### SUPPLIED TEXT
-- Opening Marker --
Stews and soups, which could stretch a long way, made up many people's principal meals in the 1930s. Cooks made soups out of whatever they could find: coffee soup, pretzel soup, milk and noodle soup and the famous Depression soup -- 1/3 cup ketchup and 2/3 cup boiling water.
Charity kitchens ladled out soup to the unemployed. Even notorious gangster Al Capone contributed, setting up Chicago kitchens to feed 3,000 jobless people three meals a day.
"Breakfast consists of coffee and a sweet roll, and dinner and supper of soup, bread and coffee, with a second or third helping permitted," the New York Times reported.
Kraig, whose parents met on a WPA project, said his mother remembers mostly cooking potatoes.
"That's always poor folks' food. Poor people eat starchy foods," Kraig says.
Dining During the Depression offers many recipes for potato dishes, even potato candy.
Says a 93-year-old woman named Clara, the star of a series of YouTube videos about Depression cooking by filmmaker Christopher Cannucciari: "My father used to buy a sack of potatoes. We ate potatoes every day, potatoes with pasta, potatoes fried, potatoes with eggs."
Back then, a dollar would have bought 100 pounds of potatoes. The best Idahoes cost $2.25 per 100 pounds, according to a 1939 ad for Paradise Food Mart in Joliet.
A Chicago grocery chain recently advertised russet potatoes on sale at $5 for 10 pounds. That's more than double the price of just a few years ago and, figured in 1939 dollars, 145 percent of that year's price.
Potato prices rose dramatically in 2008, due to partly to weather conditions, along with a drop in the number of acres nationally devoted to growing spuds. The National Agricultural Statistics Service reports that farmers planted about 1 million acres of potatoes last fall, down 8 percent from the previous year.
Cooks could afford little meat, so they made do with meatless recipes like nut hash and black-eyed pea sausage, according to Dining During the Depression. Such meat as there was tended to be cheap cuts.
Two pounds of frankfurters sold for 21 cents in 1933, as advertised by the Fair, a market at State, Adams and Dearborn streets -- and you could get free delivery.
Hot dogs are still cheap -- if you're not fussy about their contents. On a recent shopping trip, the Our Family brand was priced at $2 a pound. The ingredients include "mechanically separated" chicken, pork, modified food starch, beef, hydrolyzed soy protein and a long list of additives. By contrast, Vienna Beef hot dogs, $7.60 at the same store, contain only beef, flavorings and a couple of routine curing salts.
-- Closing Marker --
### WHAT YOU WILL DO
**a.** According to the Depression-era food text, how many jobless people did Al Capone's Chicago kitchens feed?
**b.** Write the next few paragraphs of the piece on Depression-era food and prices, following on from the hot dog comparison.

### DATA EXCERPTS
-- Opening Marker --
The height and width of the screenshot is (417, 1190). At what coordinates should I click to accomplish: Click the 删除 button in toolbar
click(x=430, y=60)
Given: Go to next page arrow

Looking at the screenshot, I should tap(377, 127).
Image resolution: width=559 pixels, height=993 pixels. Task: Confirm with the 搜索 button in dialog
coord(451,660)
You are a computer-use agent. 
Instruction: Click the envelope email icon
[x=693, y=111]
-- Closing Marker --
-- Opening Marker --
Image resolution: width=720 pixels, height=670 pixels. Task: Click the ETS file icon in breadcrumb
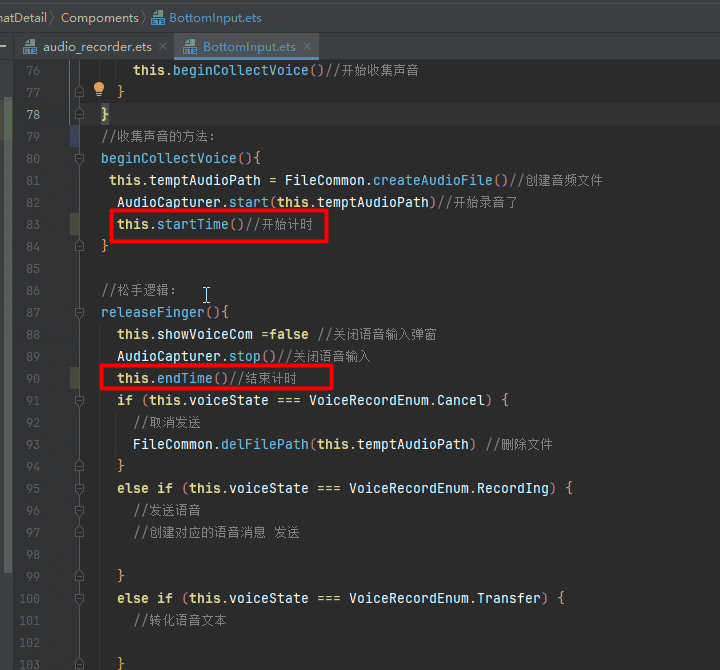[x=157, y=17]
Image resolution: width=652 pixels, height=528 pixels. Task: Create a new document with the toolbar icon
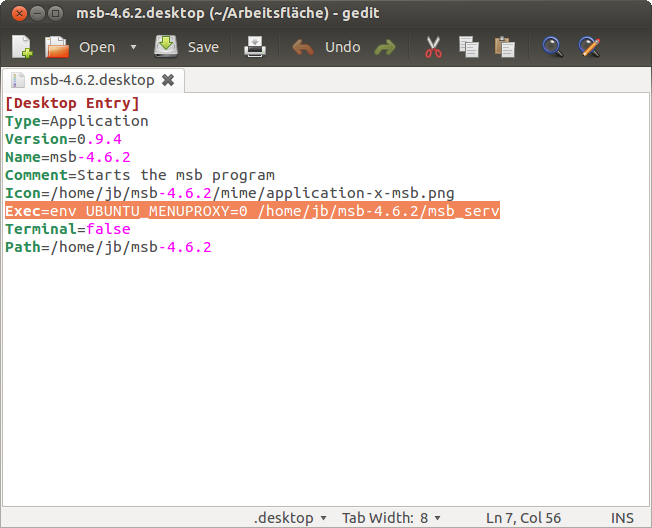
-- Closing Marker --
### RESPONSE LIST
**a.** 3,000 jobless people, three meals a day.

**b.**
In the 1930s, chicken was luxury food, as revealed by the ill-fated Republican promise of prosperity during Herbert Hoover's 1928 presidential campaign: "A chicken in every pot."
Leg of veal, then a cheap byproduct of the dairy industry, was only 9 cents. Skewers of veal were nicknamed "city chicken."
In 1934, the Pittsburgh Post-Gazette reported, ready-to cook city chicken skewers sold at two for 15 cents. Recent local prices for veal ranged from about $17 per pound for cutlets to $28 per pound for chops.
Due to factory farming, Great-Grandma's delicacy is now cheap, everyday food. Whole fryers typically sell for less than $2 per pound.
According to the U.S. Department of Agriculture, the average American ate just 10 pounds of chicken per year throughout the '30s; today, we eat more than 61 pounds each annually, much of it in McNuggets and other fast-food meals.
There is one culinary lesson we can take away from the days when the jobless went from door to door asking for food and marking with chalk the houses of generous givers for the next comers, as Mary Owlsley, who spent the early '30s in Oklahoma, recounts.
Quoted in Studs Terkel's 1970 oral history of the Great Depression, "Hard Times," the Uptown resident says, "A lot of times, one family would have some food. They would divide. And everyone would share.
"Even the people who were quite well-to-do, they was ashamed. 'Cause they was eatin', and other people wasn't."
Leah A. Zeldes is a local free-lance writer.